Normally I wouldn't think much of this, but I came across the issue in the paper "Hypersurfaces of constant curvature in hyperbolic space. II." by Guan and Spruck. They in turn cite another paper, "Nonlinear second order elliptic equations IV. Starshaped compact Weingarten hypersurfaces." by Caffarelli, Nirenberg, and Spruck, which, sadly, is not easy to access. I found it strange that such a seemingly basic fact needed such a "high powered" reference to be addressed.

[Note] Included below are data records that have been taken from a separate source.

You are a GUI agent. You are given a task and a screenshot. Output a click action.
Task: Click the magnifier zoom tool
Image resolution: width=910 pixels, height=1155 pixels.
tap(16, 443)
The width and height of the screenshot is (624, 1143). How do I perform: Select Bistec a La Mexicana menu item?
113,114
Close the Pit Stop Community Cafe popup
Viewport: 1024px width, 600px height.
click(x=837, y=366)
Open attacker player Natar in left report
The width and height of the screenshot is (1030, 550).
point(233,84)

For example, consider a function $f:\mathbb{R}^2\to\mathbb{R}$ and let $S = (x,y,f(x,y))$ be the graph of $f$ in $\mathbb{R}^{3}$. Then the induced metric on the surface is $g_{ij} = \delta_{ij}+f_{i}f_{j}$ and the second fundamental form is $\frac{f_{ij}}{\sqrt{1+f_{1}^{2}+f_{2}^{2}}}$. The shape operator $s$ should then be $s_{j}^{i} = g^{ik}h_{kj}$. However, when I take the trace of $s$ (as a matrix) I obtain $\frac{f_{11}(1+f_{2}^{2})+f_{22}(1+f_{1}^{2})}{(1+f_{1}^{2}+f_{2}^2)^{3/2}}$. Note that this is not the expression that arises in the minimal surface equation ... but it should be, because it's the trace of the second fundamental form with respect to $g$! (At least, that's what I would believe by reading geometry texts, such as Lee, "Riemannian manifolds: an introduction to curvature").

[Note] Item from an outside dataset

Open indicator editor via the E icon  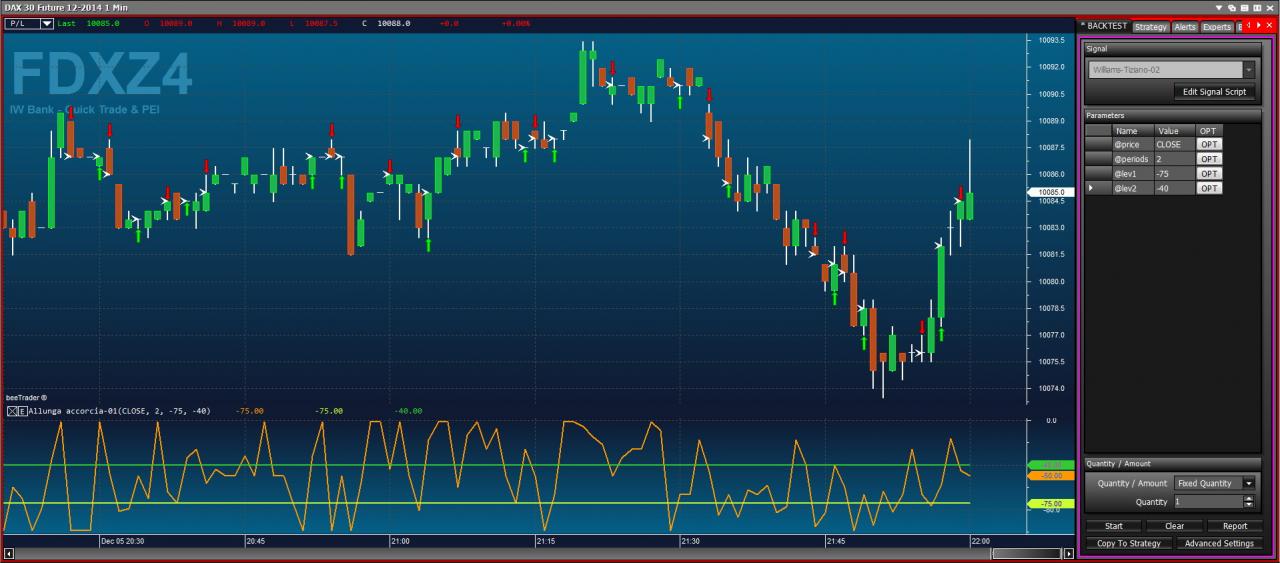(22, 411)
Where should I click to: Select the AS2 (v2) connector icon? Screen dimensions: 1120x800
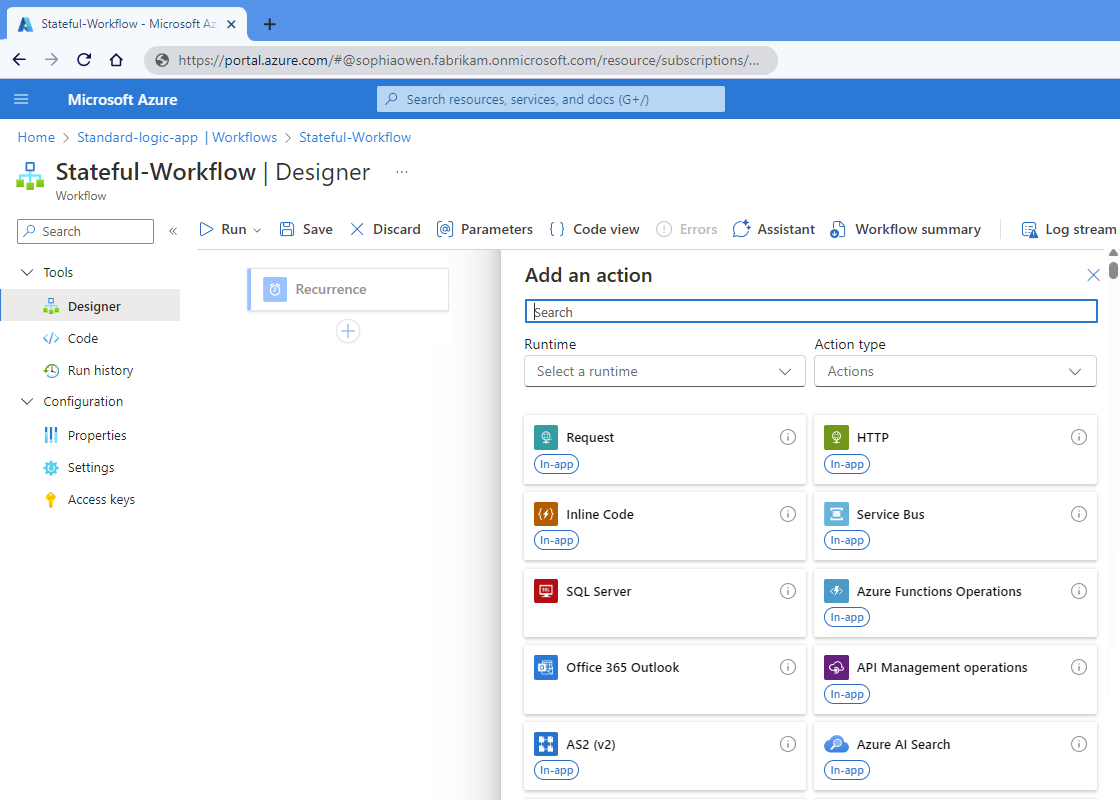pyautogui.click(x=545, y=744)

However, let $\gamma_{ij} = \delta_{ij}+\frac{f_{i}f_{j}}{1+\sqrt{1+f_{1}^{2}+f_{2}^{2}}}$, so that $\gamma_{ij}$ is the square root of $g_{ij}$ via $\gamma_{ik}\gamma_{kj} = g_{ij}$. Consider the operator $t = \gamma^{ik}h_{kl}\gamma^{lj}$ ... in other words, $t$ is $s$ but after commuting a square root of $g_{ij}$. Then if I take the trace of $t$, as a matrix, I obtain $\frac{(1+f_{1}^{2}+f_{2}^{2})\Delta f - f_{ij}f_{i}f_{j}}{(1+f_{1}^{2}+f_{2}^{2})^{3/2}}$, which is exactly the expression arising in the minimal surface equation.

What is going on here? The idea of taking the trace after commuting a square root power seems strange. None of the geometry books I've looked at address this, and indeed in my time studying geometry I've never seen this issue arise before. Any help (even just a suggestion for a reference) would be appreciated.